Chlorure de gadolinium(III)
Le chlorure de gadolinium(III), également connu sous le nom de trichlorure de gadolinium, a pour formule brute GdCl3. Il se présente sous la forme d'un solide incolore, hygroscopique et soluble dans l'eau. On le trouve communément sous sa forme hexahydratée GdCl3∙6H2O, également nommée trichlorure de gadolinium. L'intérêt particulier que l'on porte à cet élément chimique provient du fait que son ion Gd3+ possède le nombre maximal de spins non appariés parmi les espèces connues à ce jour. En effet, il possède sept électrons de valence et ses sept orbitales f sont disponibles, d'où la possibilité pour tous ces électrons d'occuper seuls une orbitale en étant non appariés. La forte symétrie et le magnétisme important de cet ion Gd3+ en font un produit très utile pour des caractérisations en RMN et en IRM.
Préparation
[modifier | modifier le code]GdCl3 est préparé conventionnellement en phase solide à partir de chlorure d'ammonium, ce qui implique la synthèse préalable de (NH4)2GdCl5. Ce composé peut être préparé à partir d'oxyde de gadolinium Gd2O3, à une température de 230 °C[2] :
- 10 NH4Cl + Gd2O3 → 2 (NH4)2[GdCl5] + 6 NH3 + 3 H2O
ou bien à partir d'oxyde de gadolinium hexahydraté :
- 4 NH4Cl + 2 GdCl3∙6H2O → 2 (NH4)2[GdCl5] + 12 H2O
ou encore à partir du gadolinium métallique :
- 10 NH4Cl + 2 Gd → 2 (NH4)2[GdCl5] + 6 NH3 + 3 H2
au cours d'une seconde étape, le pentachlorogadolinate d'ammonium se décompose à 300 °C :
- (NH4)2[GdCl5] → GdCl3 + 2 NH4Cl
La réaction de pyrolyse passe par l'intermédiaire NH4[Gd2Cl7].
La première voie évoquée, passant par le chlorure d'ammonium, est la plus répandue et la moins onéreuse. Une variante pour la synthèse de GdCl3 à partir du solide métallique Gd consiste à se placer à une température de 300 °C et à balayer le métal d'un flux de chlorure d'hydrogène HCl[3].
- Gd + 3 HCl → GdCl3 + 3⁄2 H2
Le composé hexahydraté GdCl3∙6H2O est, quant à lui, préparé à partir de l'oxyde de gadolinium et d'acide chlorhydrique concentré[4].
Structure
[modifier | modifier le code]GdCl3 cristallise dans un réseau hexagonal du type UCl3, de manière analoque à d'autres trichlorures de lanthanides, comme ceux du lanthane, du cérium, du praséodyme, du néodyme, du prométhium, du samarium et de l'europium[5].

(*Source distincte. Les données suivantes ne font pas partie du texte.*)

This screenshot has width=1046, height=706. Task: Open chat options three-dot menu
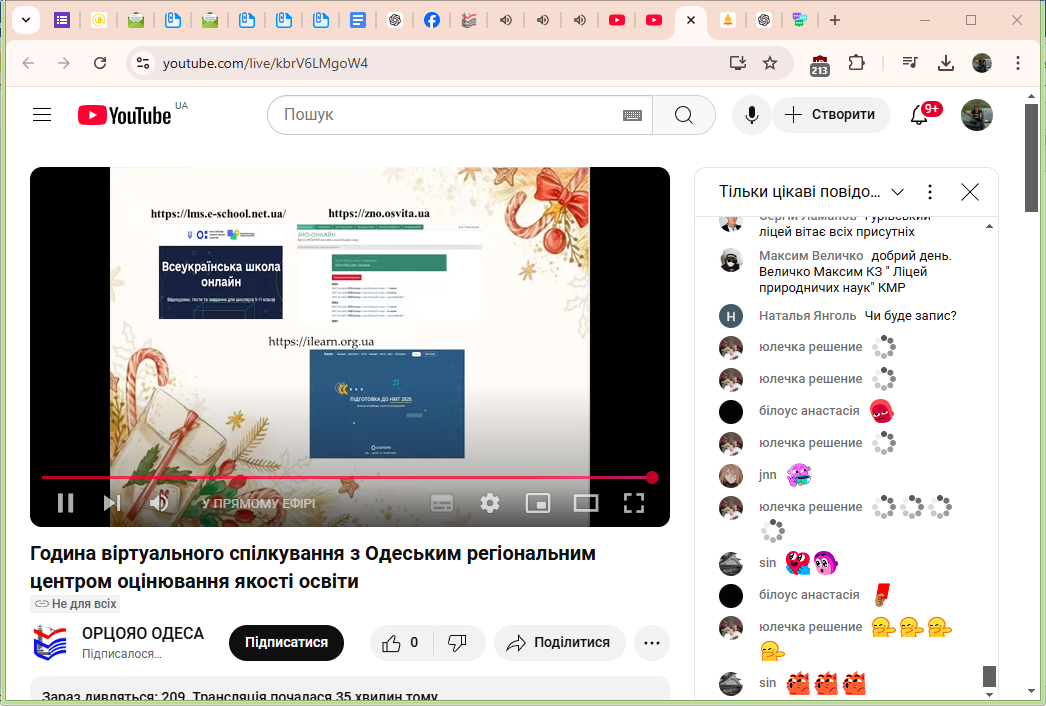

Les trichlorures suivants cristallisent dans un motif de type YCl3 : TbCl3, DyCl3, HoCl3, ErCl3, TmCl3, YdCl3, LuCl3. Ainsi, le gadolinium est un élément charnière en termes d'arrangement cristallin dans la famille des lanthanides. Cette position particulière d'élément central de la sixième période est renforcée par la singularité de ses propriétés de spin. Le cristal UCl3 présente neuf sites de coordination, organisés en une sphère de coordination prismatique occupée par trois sites trigonaux. Dans le chlorure de gadolinium(III) hexahydraté GdCl3∙6H2O, ainsi qu'au sein des chlorures et bromures de lanthanides plus petits mentionnés plus haut, c'est cette structure qui régit la disposition des molécules d'eau et des anions Cl− autour des cations métalliques.
Propriétés, applications à l'IRM
[modifier | modifier le code]Les sels de gadolinium sont des composés d'intérêt pour la composition d'agents de relaxation en imagerie par résonance magnétique (IRM). Cette technique exploite là encore le fait que l'ion Gd3+ soit doté d'une configuration électronique f7. Possédant le nombre maximal de spins parallèles possible, cette espèce entre donc dans la formulation de complexes hautement paramagnétiques[6]. Ces propriétés magnétiques accrues sont la clef d'un contraste et d'une sensibilité élevés, lesquels sont mis à profit dans les techniques de scintigraphie au gadolinium. Afin de générer ce type d'agents de relaxation, GdCl3∙6H2O est converti en complexes de coordination de Gd3+ qui soient biocompatibles. En effet, GdCl3∙6H2O n'est pas utilisable en tant que tel dans une expérience d'IRM du fait de sa trop faible solubilité en milieu aqueux au pH physiologique, lequel est proche de la neutralité[7]. Le gadolinium triplement oxydé sous sa forme libre, i.e. simplement complexé, peut s'avérer toxique. En effet, il peut entrer en compétition avec le calcium dans certains processus métaboliques tels la respiration, les battements cardiaques, ou encore les contractions musculaires. C'est pourquoi, lorsque l'on doit l'utiliser à des fins médicales, il doit toujours être accompagné par des agents chélatants. Des ligands monodentates ou bidentates ne sont pas suffisants dans un contexte biologique car leur constante d'association avec l'ion Gd3+ n'est pas assez élevée en solution. Parmi les agents de chélation polydentates, un candidat naturel est l'EDTA, sous sa forme quatre fois négativement chargée. Ce ligant est hexadentate et est couramment utilisé pour complexer les métaux de transition. Le gadolinium étant un lanthanide, il peut se coordonner plus de six fois, d'où l'usage d'amino-carboxylates plus grands, possédant davantage de sites chélatants.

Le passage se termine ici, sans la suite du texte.